**WHAT IS REQUIRED**
The entries are to be output word for word, with the pictures omitted.
━━━
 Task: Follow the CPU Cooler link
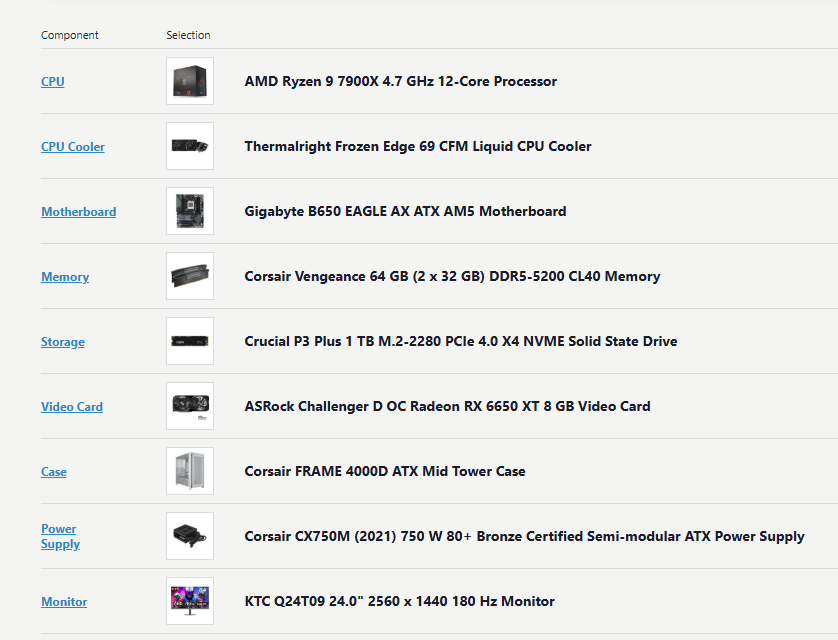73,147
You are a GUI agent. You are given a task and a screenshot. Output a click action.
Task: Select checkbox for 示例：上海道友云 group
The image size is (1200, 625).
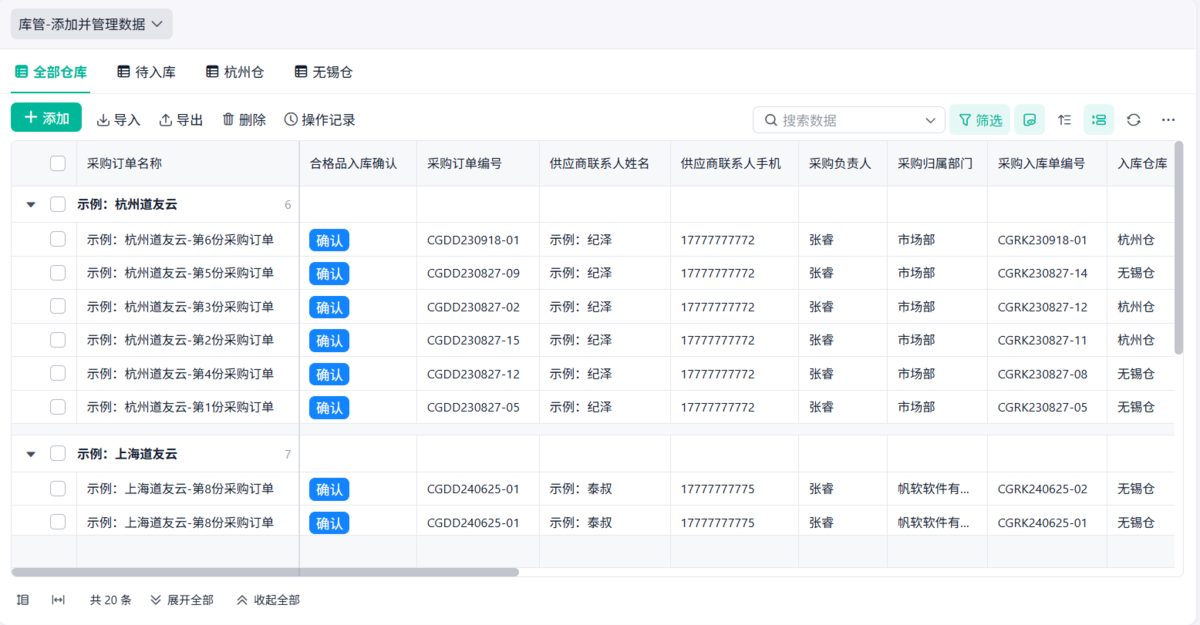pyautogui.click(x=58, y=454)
━━━
**RESPONSE TO THE TASK**
 Task: Follow the CPU Cooler link
73,147
You are a GUI agent. You are given a task and a screenshot. Output a click action.
Task: Select checkbox for 示例：上海道友云 group
The image size is (1200, 625).
pyautogui.click(x=58, y=454)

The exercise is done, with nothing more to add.